## Your task
In one to three sentences, explain why the column on print preservation data below treats recording granular gap and condition information as worth its cost.

## Text section
::::::

Double Dipping: Using Digitization Workflows to Acquire Print Preservation Data
by Amy Wood (Center for Research Libraries) <[email protected]>
Column Editor: Bob Kieft (College Librarian, Occidental College, Los Angeles, CA 90041) <[email protected]>
Column Editor’s Note: Many of the columns that have appeared in Curating Collective Collections have treated the reasons, procedures, and decision parameters for creating shared collections of print journals and monographs. To a one, participants in such projects acknowledge and sometimes lament their having to rely on incomplete, inconsistent, or inaccurate holdings data or to accept the risks of making retention commitments without being able to verify the condition or existence of the volumes retained. The policy decisions about the items partners will share and the number of copies to be shared, together with the financial, operational, and governance arrangements needed to sustain the retained collection, seem like the hard things to do in making a shared print agreement. But, as anyone who has ever used, let alone maintained the records in, a library catalog knows the devil, angel, or God (depending on their metaphorical preferences) is in the data details. Amy Wood’s column raises the magic data curtain on shared print projects by arguing for taking the time to record data in standard forms for action over time and among systems. Like its sibling program for legal materials between CRL and the Law Library Microform Corporation, CERES is also important as an example of domain-based shared collection building and of the two-way street that projects can walk for digitizing print to increase access and using already-digitized materials to define a print archive. In the CERES context, readers will recall the recent announcement that the National Agriculture Library will affiliate with ASERL on physical journal archiving, thereby adding additional heft to efforts for securing future access to materials in the domain of agriculture. — BK
Librarians, scholars, researchers, and patrons live in a world connected by data stored and manipulated in databases called by a seemingly endless variety of names: catalog, discovery system, registry, knowledge base, etc. We need all of these in order to promote discovery, less mediated access, and more resource sharing among institutions. For librarians participating in print archiving or shared print collections, recording granular gap or condition information at the issue or item level often seems an unnecessary luxury, but I want to argue with this case study that the cost of recording the granular metadata is a long-term investment that will improve and ensure access to and management of the collection regardless of current trends of metadata tagging and formatting.
The Center for Research Libraries (CRL) has learned from experience managing its general collection and its JSTOR print archive that item-level information is essential for knowing precisely what is in the collection, for enabling automated collection comparison and development, for sharing data with multiple catalogs or registries, and for addressing future unknown data needs. Tools that help create an efficient workflow in validating and recording the data make it easier and more cost effective to produce granular gap and condition data for print archives and shared print collections. CRL’s Project CERES offers a model that can be adapted to a variety of projects for producing and recording granular data.
Project CERES Background
Project CERES1 is a collaborative effort between the Center for Research Libraries2 (CRL), the United States Information Network3 (USAIN)., and the Agriculture Network Information Center4 (AgNIC); it couples print archiving with digitization for access. The idea of the project was conceived from CRL’s 2010 Institute of Museum and Library Services5 grant-funded project, Cooperative Print Archiving by Discipline: Developing an Infrastructure to Sustain Scholarly Resources.6 This two-year project has created a sustainable and scalable plan for cooperative management of legacy print materials at the local, state, regional, and national levels in the field of law as well as agriculture as discussed here.

::::::

## Data
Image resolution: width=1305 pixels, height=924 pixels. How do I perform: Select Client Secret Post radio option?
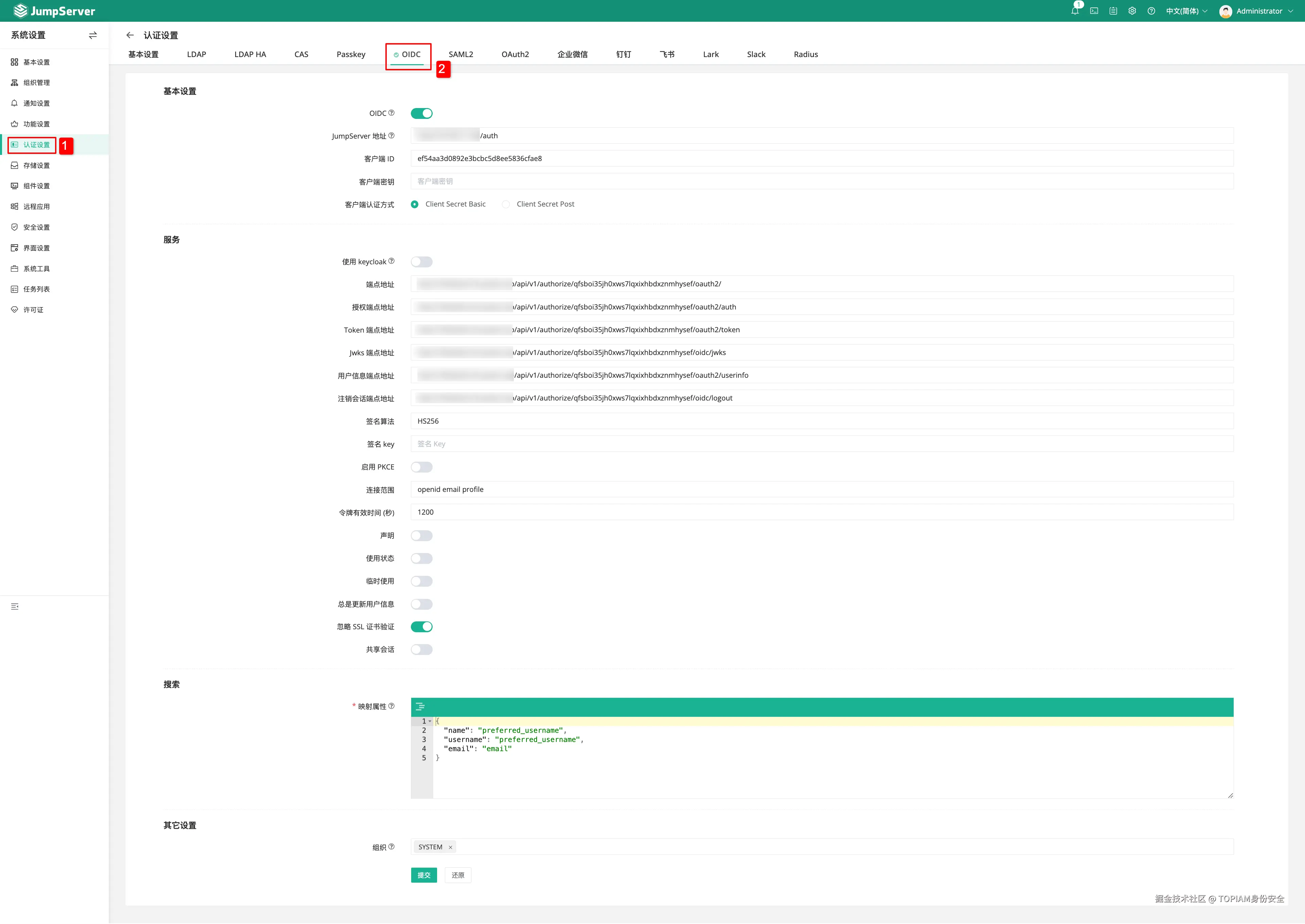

::::::

## Full solution
Recording granular gap or condition information at the issue or item level often seems an unnecessary luxury. The column argues that it is a long-term investment that will improve and ensure access to and management of the collection, regardless of current trends in metadata tagging and formatting. CRL has found such item-level information essential for knowing precisely what is in a collection, for automated collection comparison and development, for sharing data with multiple catalogs or registries, and for meeting future, unknown data needs.